Lines in the records below that contain the word "will" must each be copied.

- **Records contained in a dataset**:
····················

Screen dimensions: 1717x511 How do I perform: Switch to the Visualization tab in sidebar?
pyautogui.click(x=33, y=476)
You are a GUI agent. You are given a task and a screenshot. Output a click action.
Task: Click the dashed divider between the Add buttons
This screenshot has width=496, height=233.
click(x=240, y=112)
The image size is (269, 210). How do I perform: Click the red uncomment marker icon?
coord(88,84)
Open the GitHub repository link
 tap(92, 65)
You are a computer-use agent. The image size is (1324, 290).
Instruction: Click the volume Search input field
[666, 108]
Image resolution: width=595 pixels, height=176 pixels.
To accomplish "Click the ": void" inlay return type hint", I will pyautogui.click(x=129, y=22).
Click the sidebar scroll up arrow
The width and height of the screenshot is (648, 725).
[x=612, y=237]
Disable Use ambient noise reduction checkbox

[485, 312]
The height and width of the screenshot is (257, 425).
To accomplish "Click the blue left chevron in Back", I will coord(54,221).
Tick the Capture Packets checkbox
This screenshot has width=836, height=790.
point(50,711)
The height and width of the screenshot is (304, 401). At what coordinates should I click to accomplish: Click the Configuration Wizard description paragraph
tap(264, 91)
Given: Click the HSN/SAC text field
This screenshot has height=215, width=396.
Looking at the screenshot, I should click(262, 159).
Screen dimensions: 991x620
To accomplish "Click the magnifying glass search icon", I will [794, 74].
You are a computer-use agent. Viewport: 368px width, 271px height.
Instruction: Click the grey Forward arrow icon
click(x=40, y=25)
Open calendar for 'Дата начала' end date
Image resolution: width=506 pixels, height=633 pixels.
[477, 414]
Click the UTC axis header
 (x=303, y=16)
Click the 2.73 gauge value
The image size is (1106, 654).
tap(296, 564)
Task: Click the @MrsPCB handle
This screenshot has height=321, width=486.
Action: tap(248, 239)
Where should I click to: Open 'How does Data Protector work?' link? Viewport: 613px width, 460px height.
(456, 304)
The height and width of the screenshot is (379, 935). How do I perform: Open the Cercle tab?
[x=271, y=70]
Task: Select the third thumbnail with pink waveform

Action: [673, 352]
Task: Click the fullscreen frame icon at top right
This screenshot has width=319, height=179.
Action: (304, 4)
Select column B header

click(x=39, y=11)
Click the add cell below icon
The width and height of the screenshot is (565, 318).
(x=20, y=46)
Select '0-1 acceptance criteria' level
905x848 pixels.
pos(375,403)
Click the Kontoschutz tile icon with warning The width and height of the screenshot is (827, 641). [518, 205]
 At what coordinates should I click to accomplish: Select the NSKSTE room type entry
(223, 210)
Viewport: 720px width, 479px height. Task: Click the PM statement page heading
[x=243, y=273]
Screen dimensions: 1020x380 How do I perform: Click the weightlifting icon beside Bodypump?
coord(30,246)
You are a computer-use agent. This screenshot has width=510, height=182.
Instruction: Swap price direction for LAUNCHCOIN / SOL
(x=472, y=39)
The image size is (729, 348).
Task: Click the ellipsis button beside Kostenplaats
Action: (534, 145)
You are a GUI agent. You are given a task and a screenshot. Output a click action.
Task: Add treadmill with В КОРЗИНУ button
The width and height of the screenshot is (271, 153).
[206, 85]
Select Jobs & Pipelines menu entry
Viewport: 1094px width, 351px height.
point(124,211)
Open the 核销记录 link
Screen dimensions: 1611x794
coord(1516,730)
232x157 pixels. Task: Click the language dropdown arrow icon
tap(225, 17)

····················

- **Written answer**:
To accomplish "Click the ": void" inlay return type hint", I will pyautogui.click(x=129, y=22).
To accomplish "Click the blue left chevron in Back", I will coord(54,221).
To accomplish "Click the magnifying glass search icon", I will [794, 74].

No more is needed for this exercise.